とどめの一撃が突然の米朝首脳会談だろう。トランプは6月30日、まず韓国の文在寅(ムン・ジェイン)大統領を訪ね、その後本当の目的である北朝鮮の金正恩朝鮮労働党委員長と南北軍事境界線の非武装地帯で顔を合わせ、握手をし、言葉を交わした。2人は韓国と北朝鮮を隔てる軍事境界線を越え、少し歩いた。こうしてトランプは現職で初めて北朝鮮に足を踏み入れたアメリカ大統領になった。

この会合はその段取りからして、赤面するようなものだった。会合の2日前、トランプはツイッターで金委員長に、韓国に行くついでに挨拶をしたいから、非武装地帯で会いたいと呼びかけたのだ。

この気恥ずかしいツイートで私が思い出したのは、ミュージカル『マイ・フェア・レディ』の有名な場面だ。主役のイライザに惚れている貴族の若者フレディ・アインスフォード=ヒルはストーカーのように、彼女の家の前までやってきて、会えるまでそこで待つ、と歌う。(「どの家の扉からも歓びはあふれているのか?いやいや、それは、君の住むこの通りだけ」)

そんな感じで、トランプは「彼」の元にやってきた。2人の仲の良さときたら、昨年6月にシンガポールで行った初の米朝会談の後、トランプが支持者集会で「私たちは恋に落ちてしまった」と語ったほどのものだ。握手をした後、抜け目のない金は、だまされやすい友人に、 国境を越えようと誘ったことだろう。そうすれば最初の北朝鮮に足を踏み入れる最初の米大統領になれる、と。

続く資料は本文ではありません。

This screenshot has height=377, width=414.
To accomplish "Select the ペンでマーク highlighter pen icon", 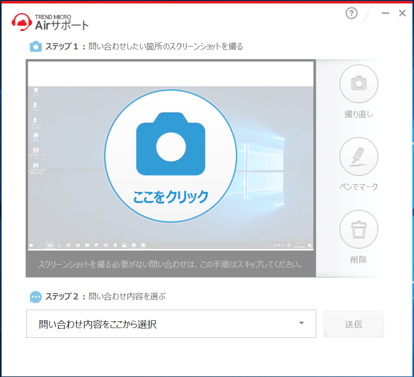I will [x=358, y=157].
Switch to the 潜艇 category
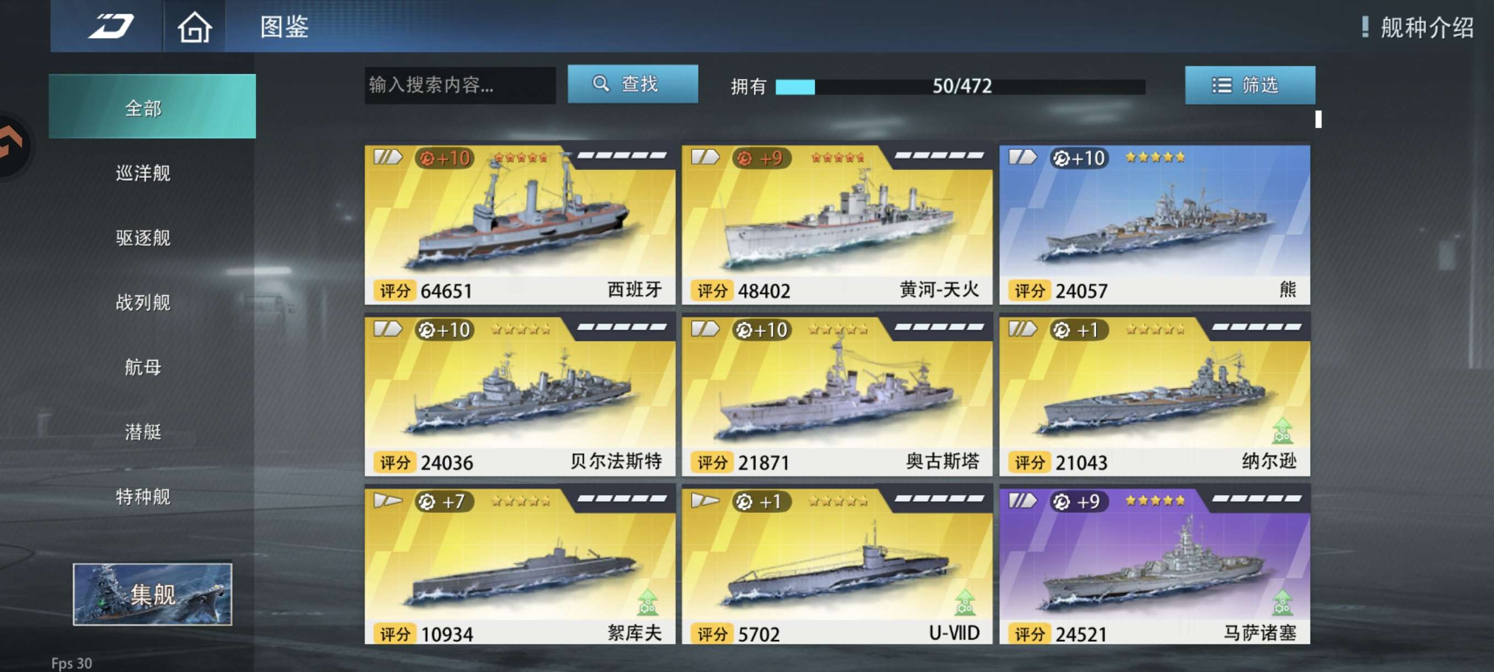Viewport: 1494px width, 672px height. (x=143, y=431)
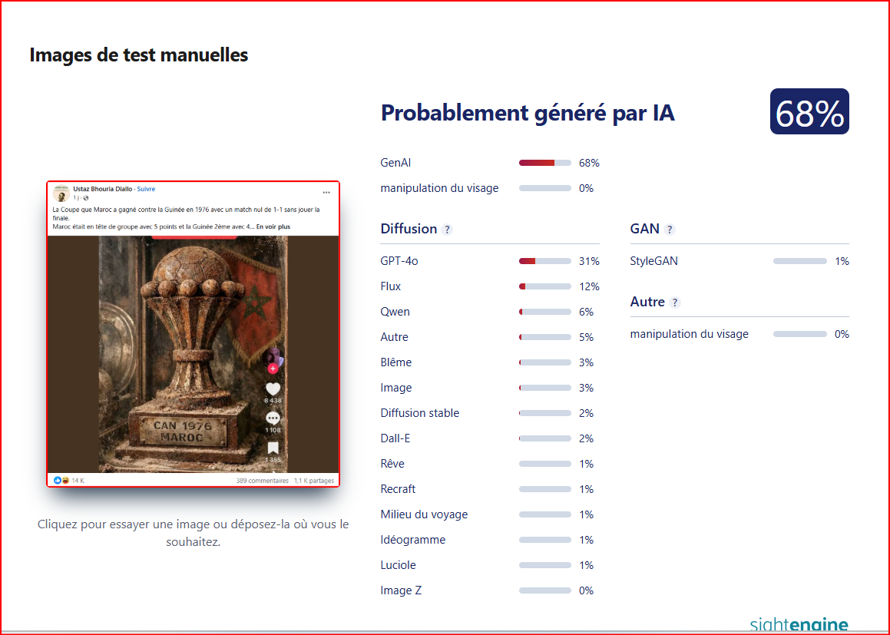Click the red plus follow icon on the image
Screen dimensions: 890x635
(x=273, y=369)
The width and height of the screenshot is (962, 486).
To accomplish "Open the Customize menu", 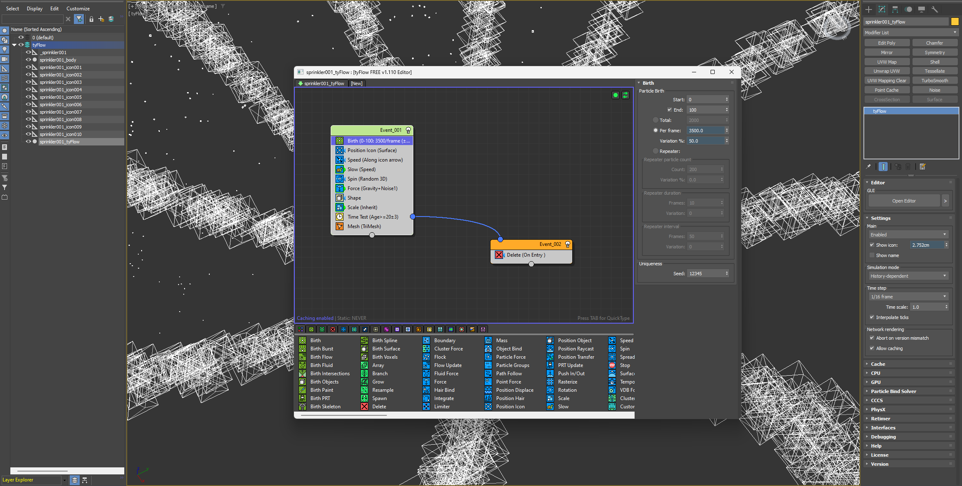I will point(78,8).
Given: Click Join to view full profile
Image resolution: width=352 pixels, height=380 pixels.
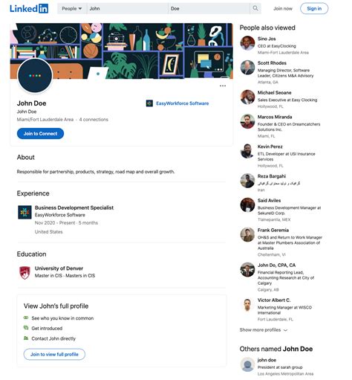Looking at the screenshot, I should 54,355.
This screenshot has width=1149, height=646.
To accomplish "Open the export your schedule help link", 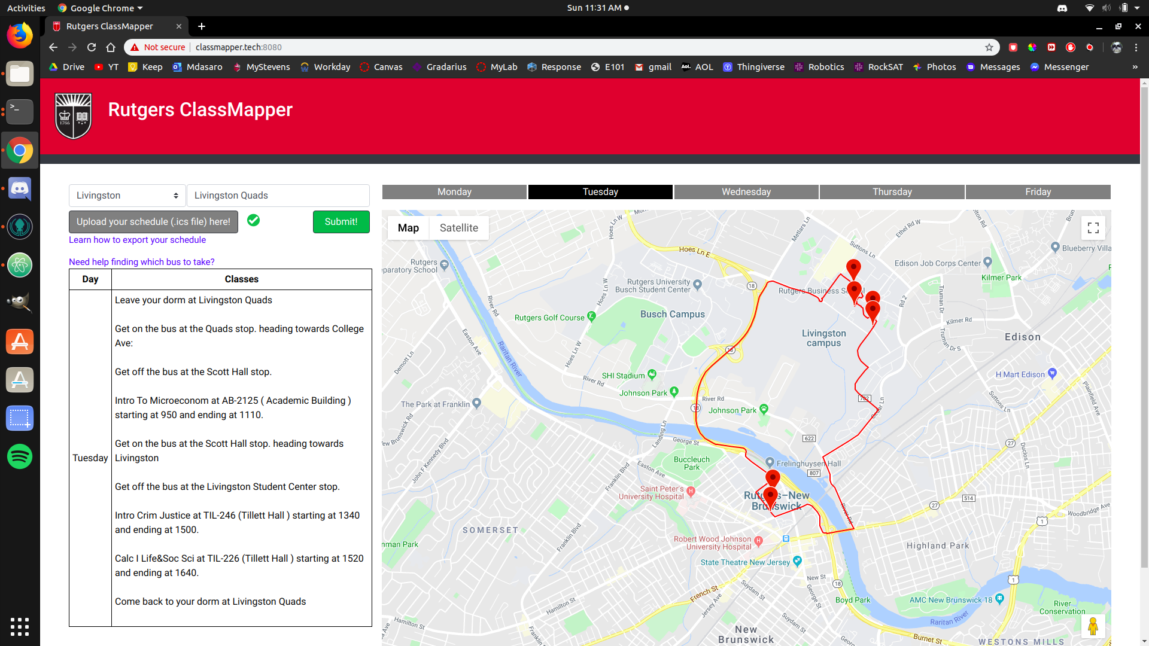I will point(137,240).
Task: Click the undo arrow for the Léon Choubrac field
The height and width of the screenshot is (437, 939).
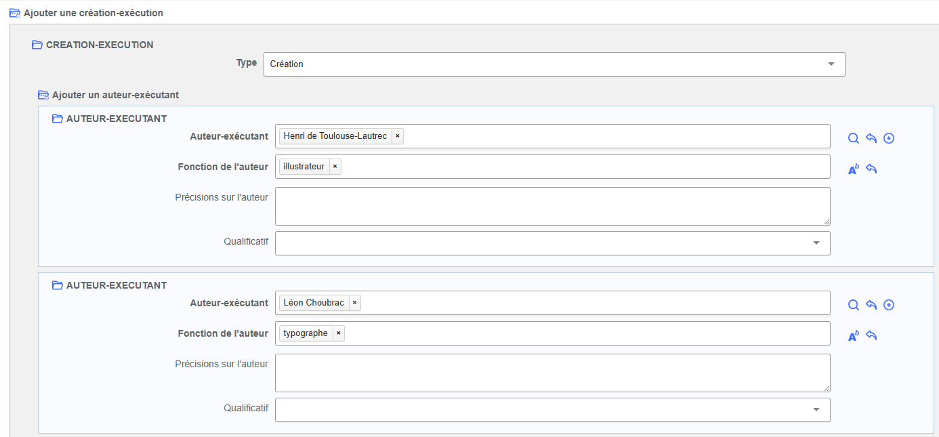Action: [871, 305]
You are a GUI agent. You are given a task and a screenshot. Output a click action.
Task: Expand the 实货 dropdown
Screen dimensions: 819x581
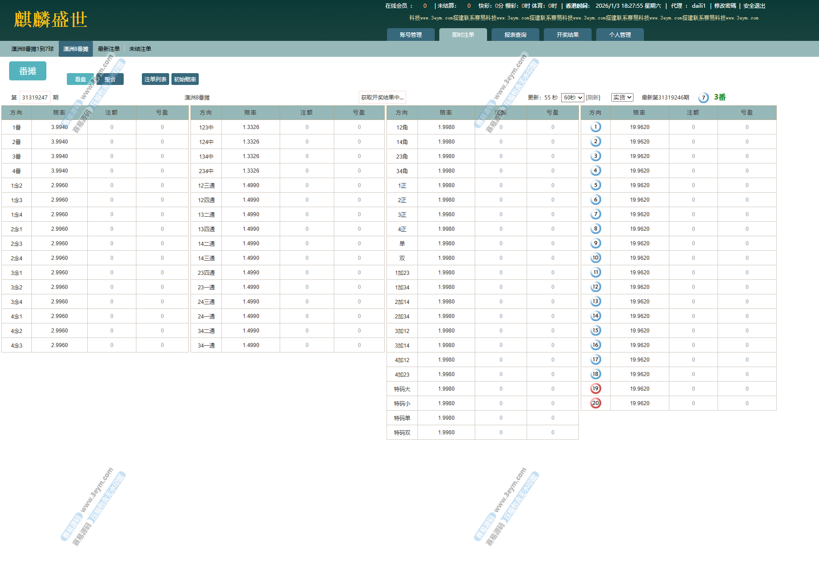622,98
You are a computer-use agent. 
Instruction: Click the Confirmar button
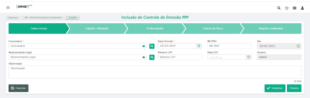(275, 88)
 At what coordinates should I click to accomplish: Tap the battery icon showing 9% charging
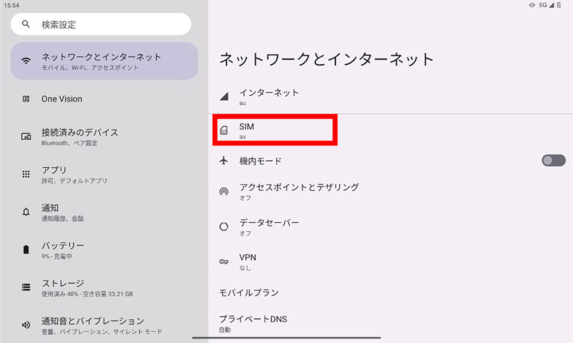point(25,250)
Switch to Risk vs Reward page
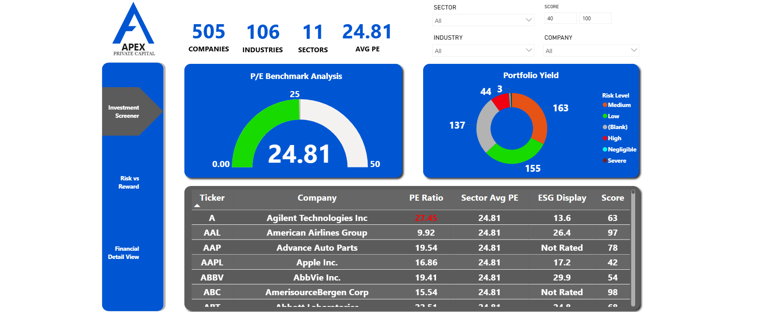Image resolution: width=761 pixels, height=312 pixels. click(129, 182)
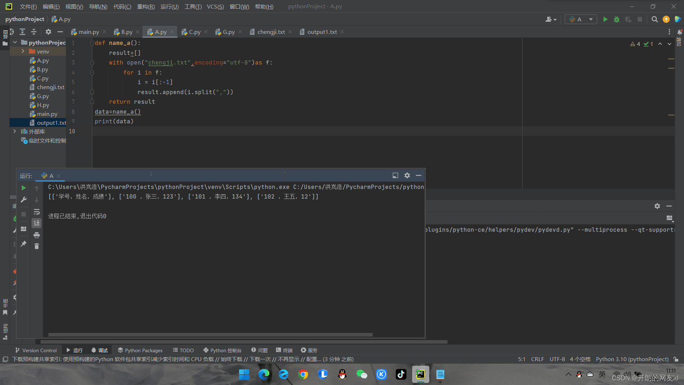Viewport: 684px width, 385px height.
Task: Click Python 3.10 interpreter in status bar
Action: pyautogui.click(x=632, y=359)
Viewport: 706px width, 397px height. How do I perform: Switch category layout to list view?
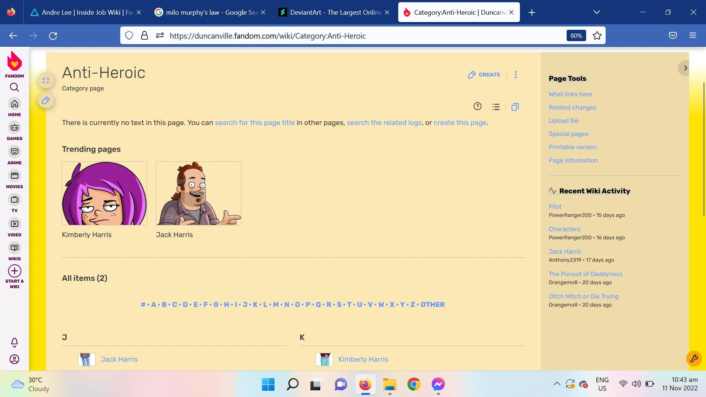(x=496, y=107)
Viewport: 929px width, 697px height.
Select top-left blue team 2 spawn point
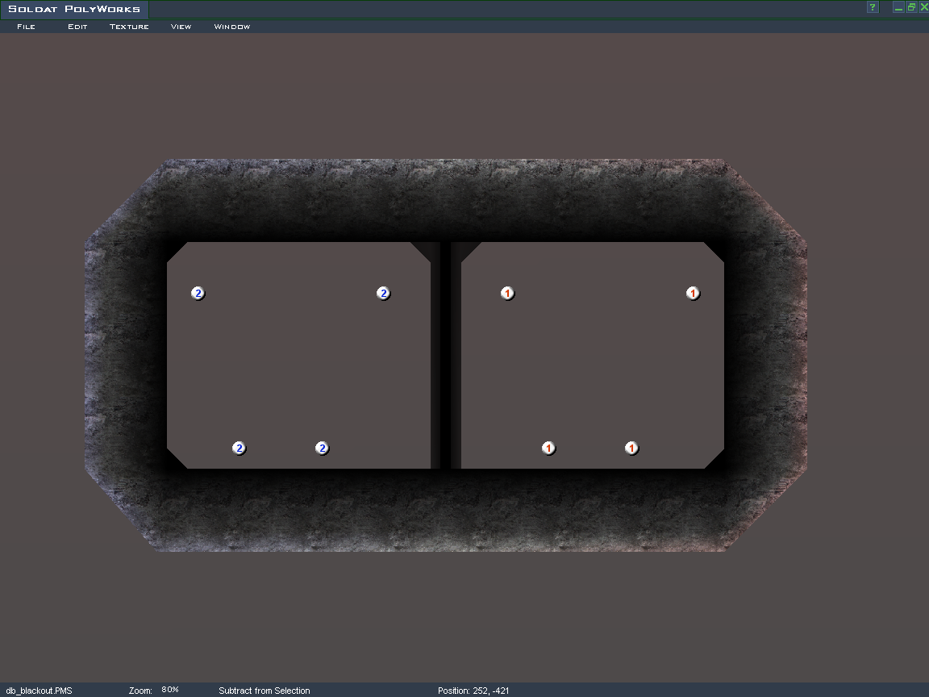(x=198, y=293)
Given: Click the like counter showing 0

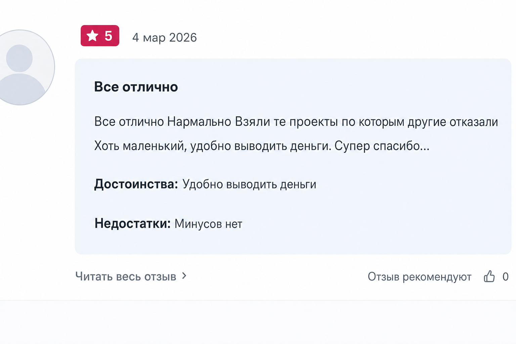Looking at the screenshot, I should 505,276.
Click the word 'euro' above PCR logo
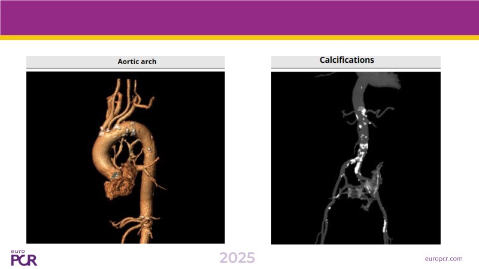 pyautogui.click(x=17, y=251)
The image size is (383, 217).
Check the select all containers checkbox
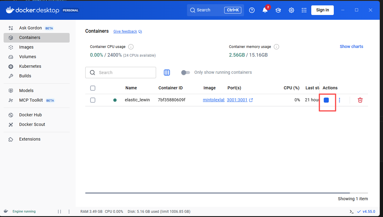coord(93,88)
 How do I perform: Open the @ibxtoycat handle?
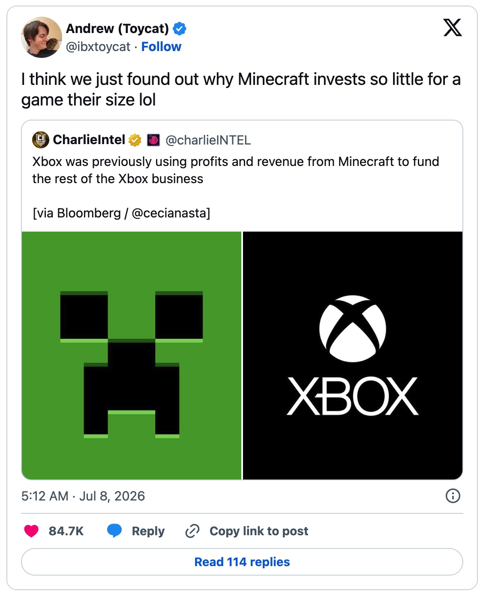pos(98,46)
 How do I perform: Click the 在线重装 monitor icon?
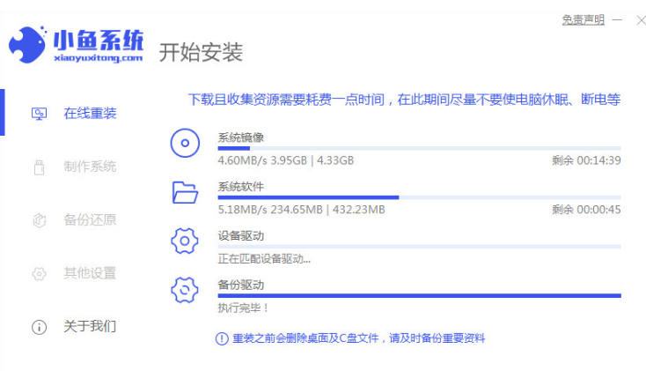click(39, 114)
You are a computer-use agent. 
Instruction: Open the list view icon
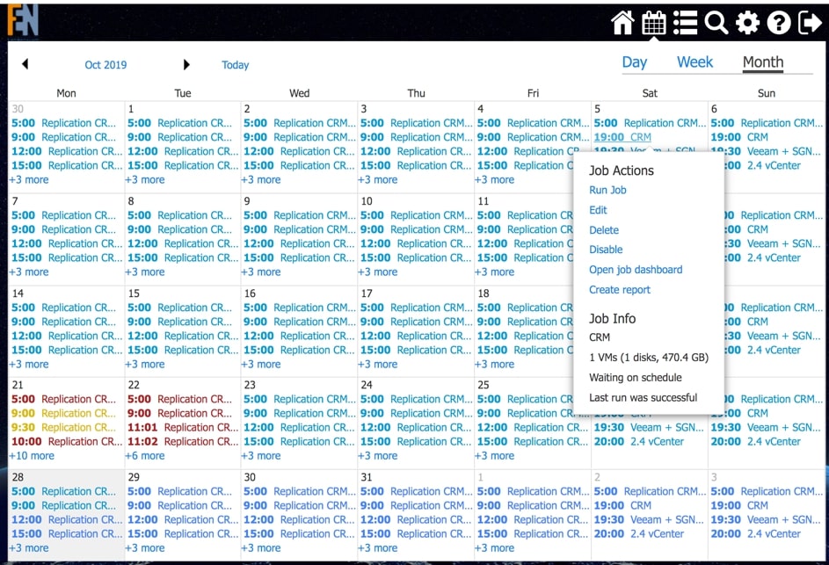pos(685,23)
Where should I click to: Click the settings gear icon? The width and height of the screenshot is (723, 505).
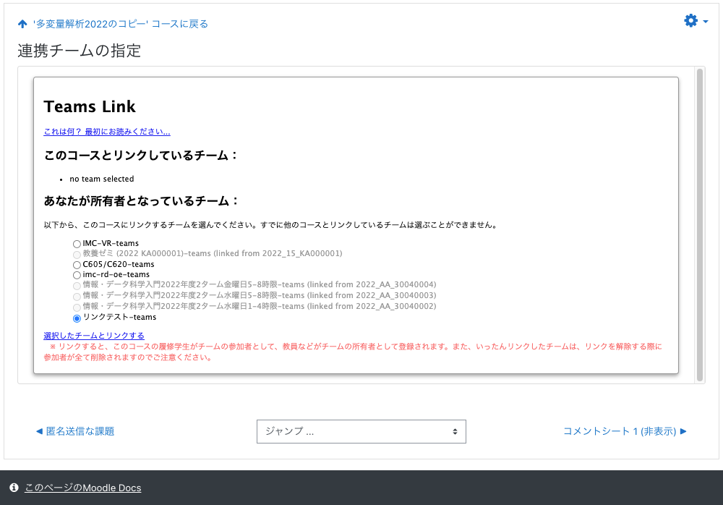coord(690,21)
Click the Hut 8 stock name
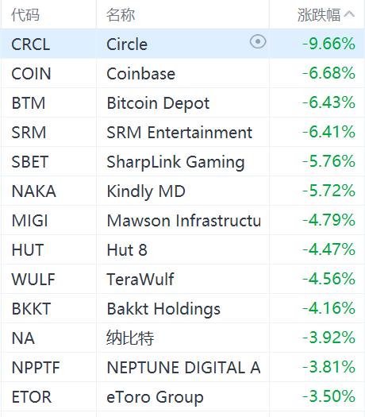365x417 pixels. 127,250

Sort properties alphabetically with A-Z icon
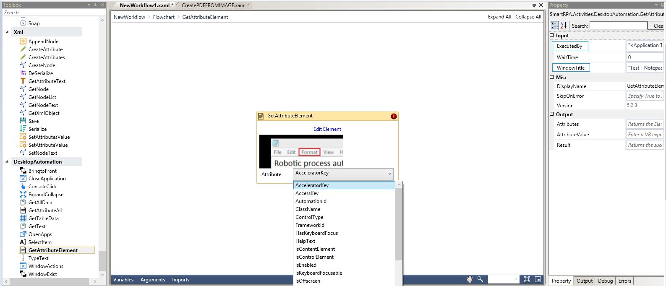click(564, 26)
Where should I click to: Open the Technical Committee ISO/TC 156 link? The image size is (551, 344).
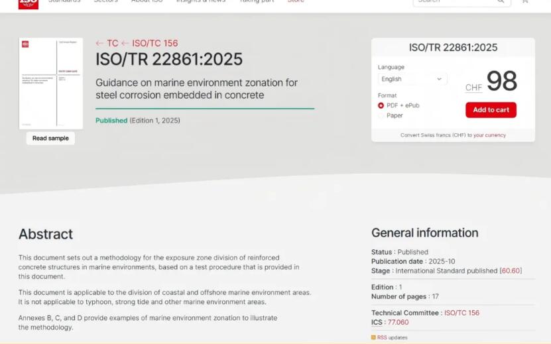point(461,313)
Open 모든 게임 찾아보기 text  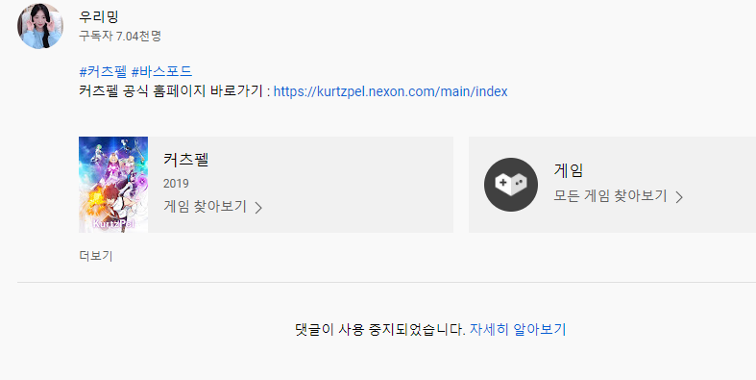point(610,196)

トランプと金が何を語り合ったかは、まだわからない。彼らが交渉を再開することに同意したなら、それは結構なことだ。

だが2人がいかに気安い関係にあろうと、北朝鮮がウランを濃縮し、弾道ミサイルを製造し続けていることを私たちは知っている。北朝鮮が「非核化」の計画を提示していないだけでなく、第一歩さえ踏み出していない。北朝鮮の主な戦略目標が、依然として韓国とアメリカの絆を断つことであることも、知っている。

だがトランプは、そんなことは一向に気にしない。その代わりトランプは、核合意に応じて核兵器開発を中止したイラン政府を罵り、イラン経済を壊滅させることに全力を尽くしている。